Basic netting, planning and explosion logic
Figure 8-1: Basic netting, planning and explosion logic

Independent demand is typically some combination of forecast and actual (Sales Order) demand. Depending on the stocking strategy you employ for a particular product, the mix of forecast and actual demand will vary; in a make-to-stock strategy, you will rely heavily, perhaps exclusively, on forecast demand. In a make-to-order strategy, you will rely heavily on actual sales orders. Furthermore, the ratio of forecast to actual will likely vary over the time horizon, as shown in Figure 8-2 -- in the near term, you might rely most heavily on actual demand, while using forecast demand at the midora- and long-range points of the time line.

Oracle Applications allow you to have alternate forecast scenarios, so the forecasts you want to use to plan, as well as the actual demand you want to recognize, are stated in a Master Demand Schedule (MDS). The MDS is discussed in more detail, in the "Master Scheduling" section.

Dependent demand is demand calculated from the explosion of your bill of material. An important premise of MRP planning is that you should calculate, not forecast, dependent demand. For example, one automobile requires four tires; if you forecast or sell one auto, you know you will need four tires to build it. There's no point in forecasting tires; you can calculate the requirements from the bill of material.

Because they represent an attempt to predict the future, forecasts are notoriously inaccurate; forecasting what you can calculate can only compound problems.

It is possible that one item can have both independent and dependent demand. If you were to sell tires as service parts, in addition to including them on a manufactured auto, you would want to forecast the independent portion of the demand on tires while calculating the dependent demand.

Actual and forecast demand
Figure 8-2: Actual and forecast demand

Gross-to-net calculation

Once the demand is known, the next step is to determine how much of that demand can be satisfied from existing stock or existing orders.

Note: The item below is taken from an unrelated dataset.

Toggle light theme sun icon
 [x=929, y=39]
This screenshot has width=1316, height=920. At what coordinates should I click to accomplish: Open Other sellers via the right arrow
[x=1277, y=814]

It's simple arithmetic; if you have gross requirements (total demand) for 100 units of a product, and you have 25 on hand, the net requirements are 75.

Time-phasing makes this arithmetic a little more interesting. If that same demand were spread out over four weeks (25 per week), your 25 on-hand would satisfy the first week's demand. If you had an existing order (e.g., a manufacturing order) to build 25 more in week 3, the system would expect you to reschedule that order to satisfy the demand in week 2 and would then see net requirements for 25 each in weeks 3 and 4.

Recommendations

In the scenario described earlier, the planning process would recommend that you reschedule the existing order from week 3 to week 2 and would recommend that you create new orders to satisfy the demand in weeks 3 and 4.

In this process, planning will respect any order modifiers you've attached to the item, such as minimum or maximum lot sizes. It will look at any anticipated shrinkage factors you've associated with the product and inflate the planned orders to compensate. And it will respect time fences to allow you to stabilize your production or procurement schedules in the short term. It is the application of all these factors that makes planning beyond the scope of paper and pencil for all but the simplest scenarios. Order modifiers, shrinkage, and time fences are described later in this chapter.

Bill of material explosion

In a manufacturing environment, once the top-level demands are known, the component demands are calculated based on the explosion of the bill of material. The component demand (plus any independent demand for the component) constitutes the gross requirements at the next level. The planning process then continues to calculate net requirements and plan orders at each level in the bill of material.

Planning cycles

You can use Oracle's planning products in numerous ways to generate distribution plans, master schedules, and manufacturing (MRP) plans for your enterprise. The possibilities are almost endless, but we'll discuss two typical examples here.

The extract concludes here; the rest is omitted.